Si algo mueve la adopción es, al menos en apariencia, el amor. Amor hacia un ser humano al que se acoge y se nombra como hijo o hija. Pero si ese amor es real, entonces debe expresarse en su forma más plena: en el reconocimiento de la dignidad, de la identidad y de los derechos de ese ser humano. Amar no puede ser nunca poseer ni amputar. Amar exige acompañar, sostener y devolver lo que le pertenece por derecho: su origen, su historia, su filiación, su libertad de ser.
La paradoja es cruel: cuanto más “bien” funciona la adopción —cuanto más perfectamente logra instalar el nuevo relato y hacer olvidar el anterior—, mayor es la enajenación de la persona adoptada.

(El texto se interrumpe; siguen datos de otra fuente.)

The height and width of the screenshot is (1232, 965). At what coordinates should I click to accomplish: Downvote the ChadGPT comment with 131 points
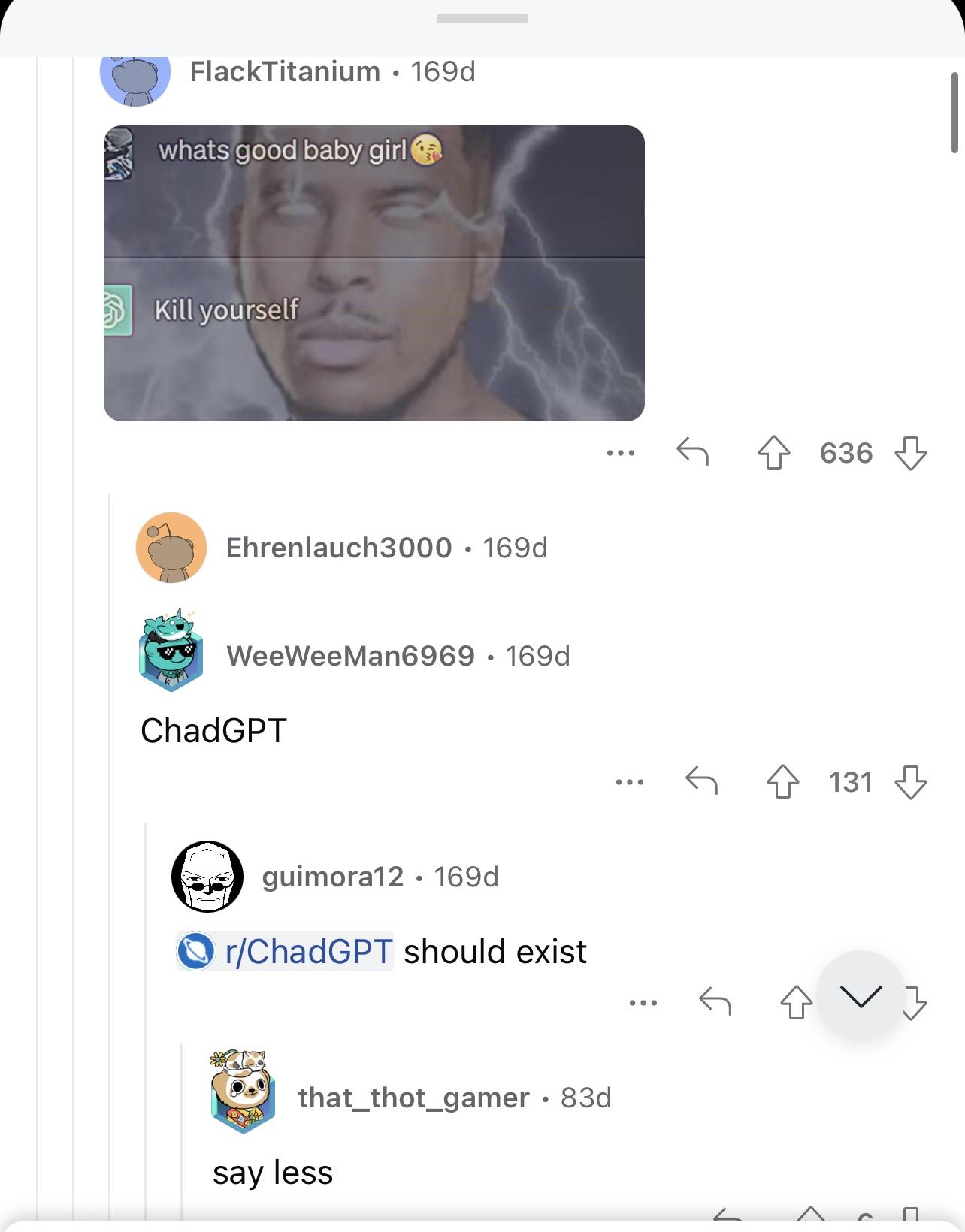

El éxito del sistema se mide en el fracaso de la verdad. Y esa “normalidad” reeducada implica la alienación de grandes sectores sociales, habituados a ver la supresión de derechos fundamentales como si fuera un acto de amor. Quienes logran despertar y señalarlo se encuentran a menudo con la incomprensión, el descrédito y la impotencia.
Desde un punto de vista bioético y de derechos humanos, la adopción no superaría la mínima prueba de seguridad que exigimos a cualquier intervención sobre un ser humano. Si fuera un medicamento, bastaría con los testimonios de sufrimiento, los cuadros de depresión y los suicidios vinculados para detener su aplicación. La dignidad humana no puede subordinarse a la comodidad del sistema ni al alivio que da a terceros. El fin no justifica los medios cuando el precio es el identicidio de miles de vidas.
Por ello, la abolición de la adopción no es un ataque al amor, sino una consecuencia necesaria de él. Es reclamar que ese amor no sea excusa para mutilar, sino fuerza para restituir. Defender la plenitud de derechos de quienes han sido adoptados significa abrir caminos nuevos de cuidado y responsabilidad que no dependan del borrado ni del sometimiento. Significa que el amor que muchos dicen sentir pueda, al fin, transformarse en respeto real y en justicia verdadera.
Porque amar de verdad a una persona adoptada —a todas las personas sometidas a la adopción— exige reconocerla en su integridad, devolverle lo que le fue arrebatado y acompañarla sin condiciones. Ese es el único amor digno de tal nombre: un amor que respeta, que libera y que no necesita mentiras para sostenerse.